Some calls to the API itself require a token that authenticates the current user. Since these calls are performed server-side, we have to forward tokens (generated client-side) to the server.

Rationale

Because our app is rendered serverside using an HTML-based templating language (jinja2), any token-forwarding method we use must work with GET requests made by links (HTML <a> elements).

This disqualifies things like POST requests or custom HTTP headers to some extent, as both do not work with standard HTML <a> elements and would require additional (and arguably non-idiomatic/hacky) frontend Javascript to forward the token to the server.

Another alternative would have been to switch to a single-page app that calls backend APIs directly, but that would have required a labor-intensive migration of all of our (Jinja2-based) views to frontend Javascript.

Finally, the Firebase documentation explains how to create session cookies.

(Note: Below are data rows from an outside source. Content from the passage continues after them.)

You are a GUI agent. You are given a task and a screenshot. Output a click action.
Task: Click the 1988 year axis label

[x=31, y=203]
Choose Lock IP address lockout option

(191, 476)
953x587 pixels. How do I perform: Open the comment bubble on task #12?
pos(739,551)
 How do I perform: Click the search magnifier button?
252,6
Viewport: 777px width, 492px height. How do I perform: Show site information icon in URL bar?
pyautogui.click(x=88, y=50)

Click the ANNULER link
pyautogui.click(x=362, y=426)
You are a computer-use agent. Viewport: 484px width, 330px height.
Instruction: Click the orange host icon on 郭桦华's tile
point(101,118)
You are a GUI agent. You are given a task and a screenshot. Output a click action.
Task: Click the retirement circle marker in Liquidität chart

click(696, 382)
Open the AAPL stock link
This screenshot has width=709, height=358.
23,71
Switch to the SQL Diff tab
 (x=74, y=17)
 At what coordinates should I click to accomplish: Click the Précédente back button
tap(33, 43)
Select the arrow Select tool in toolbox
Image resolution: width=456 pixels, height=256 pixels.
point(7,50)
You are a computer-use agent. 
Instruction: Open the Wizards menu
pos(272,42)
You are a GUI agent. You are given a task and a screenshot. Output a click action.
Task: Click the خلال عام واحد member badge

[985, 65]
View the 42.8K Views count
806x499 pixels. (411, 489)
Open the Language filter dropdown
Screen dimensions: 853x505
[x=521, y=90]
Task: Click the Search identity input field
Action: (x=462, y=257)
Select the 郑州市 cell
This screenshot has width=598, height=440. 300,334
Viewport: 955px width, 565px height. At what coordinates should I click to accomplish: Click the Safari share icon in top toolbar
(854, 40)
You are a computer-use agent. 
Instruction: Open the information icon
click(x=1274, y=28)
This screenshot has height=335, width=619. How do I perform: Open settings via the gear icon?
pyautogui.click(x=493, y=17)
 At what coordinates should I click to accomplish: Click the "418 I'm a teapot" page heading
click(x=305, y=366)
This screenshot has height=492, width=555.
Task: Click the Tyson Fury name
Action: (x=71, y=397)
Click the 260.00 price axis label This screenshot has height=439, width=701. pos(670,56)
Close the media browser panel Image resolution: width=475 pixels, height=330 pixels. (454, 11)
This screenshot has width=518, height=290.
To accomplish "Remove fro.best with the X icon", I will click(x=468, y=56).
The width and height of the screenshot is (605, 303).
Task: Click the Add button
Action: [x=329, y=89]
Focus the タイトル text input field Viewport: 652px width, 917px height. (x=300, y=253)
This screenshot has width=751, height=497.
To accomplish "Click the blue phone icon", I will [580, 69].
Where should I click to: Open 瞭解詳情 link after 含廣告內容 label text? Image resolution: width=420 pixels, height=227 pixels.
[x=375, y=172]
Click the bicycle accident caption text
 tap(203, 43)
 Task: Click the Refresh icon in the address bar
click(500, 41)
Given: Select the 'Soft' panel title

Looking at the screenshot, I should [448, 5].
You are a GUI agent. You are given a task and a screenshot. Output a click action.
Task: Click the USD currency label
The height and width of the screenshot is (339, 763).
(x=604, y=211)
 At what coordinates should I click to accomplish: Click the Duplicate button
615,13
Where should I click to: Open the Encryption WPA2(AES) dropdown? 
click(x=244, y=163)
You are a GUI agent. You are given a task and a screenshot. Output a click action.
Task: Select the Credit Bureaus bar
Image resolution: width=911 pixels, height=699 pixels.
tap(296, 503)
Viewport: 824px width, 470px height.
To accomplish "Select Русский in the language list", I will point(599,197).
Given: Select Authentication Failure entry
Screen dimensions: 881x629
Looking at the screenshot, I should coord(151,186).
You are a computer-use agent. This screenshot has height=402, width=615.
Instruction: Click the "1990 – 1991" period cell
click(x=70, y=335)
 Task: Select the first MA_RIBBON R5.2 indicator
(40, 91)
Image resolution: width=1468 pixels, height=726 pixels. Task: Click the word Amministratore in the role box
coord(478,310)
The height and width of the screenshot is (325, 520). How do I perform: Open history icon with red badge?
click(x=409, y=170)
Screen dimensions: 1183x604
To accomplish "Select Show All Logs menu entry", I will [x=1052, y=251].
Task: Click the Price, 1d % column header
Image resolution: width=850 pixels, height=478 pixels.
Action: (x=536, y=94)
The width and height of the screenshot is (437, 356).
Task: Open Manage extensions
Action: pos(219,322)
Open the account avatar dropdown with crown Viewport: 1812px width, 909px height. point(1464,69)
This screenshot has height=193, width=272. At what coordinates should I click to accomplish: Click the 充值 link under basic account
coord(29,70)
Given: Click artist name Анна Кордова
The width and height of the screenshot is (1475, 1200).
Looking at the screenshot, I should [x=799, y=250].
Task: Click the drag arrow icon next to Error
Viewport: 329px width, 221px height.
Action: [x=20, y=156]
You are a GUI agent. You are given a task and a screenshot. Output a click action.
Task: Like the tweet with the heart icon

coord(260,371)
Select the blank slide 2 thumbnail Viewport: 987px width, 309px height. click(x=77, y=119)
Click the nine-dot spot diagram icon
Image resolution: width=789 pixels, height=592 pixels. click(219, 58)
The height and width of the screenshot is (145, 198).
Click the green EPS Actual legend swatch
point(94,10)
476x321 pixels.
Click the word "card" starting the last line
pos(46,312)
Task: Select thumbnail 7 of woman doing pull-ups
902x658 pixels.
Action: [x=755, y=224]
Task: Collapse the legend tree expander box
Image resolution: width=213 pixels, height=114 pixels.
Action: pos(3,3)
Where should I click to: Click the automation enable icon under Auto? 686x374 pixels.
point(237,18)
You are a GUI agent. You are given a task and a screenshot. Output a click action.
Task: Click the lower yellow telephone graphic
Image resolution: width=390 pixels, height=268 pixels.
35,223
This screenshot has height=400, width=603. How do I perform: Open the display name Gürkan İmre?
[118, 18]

The fact that this example is present in the official documentation implies that this is a conceptually valid way of storing user authentication materials.

In our view, storing the token in a cookie was the cleanest solution available for this problem - which is why we chose it.

Revision Criteria

If a more straightforward and/or more secure method of storing these tokens becomes available (either at the Firebase level, or the HTTP-specification level), we may consider migrating to that option.

(For example, we could do away with the session cookie if the Firebase client SDK somehow automatically forwarded a generated ID token to the backend with every request.)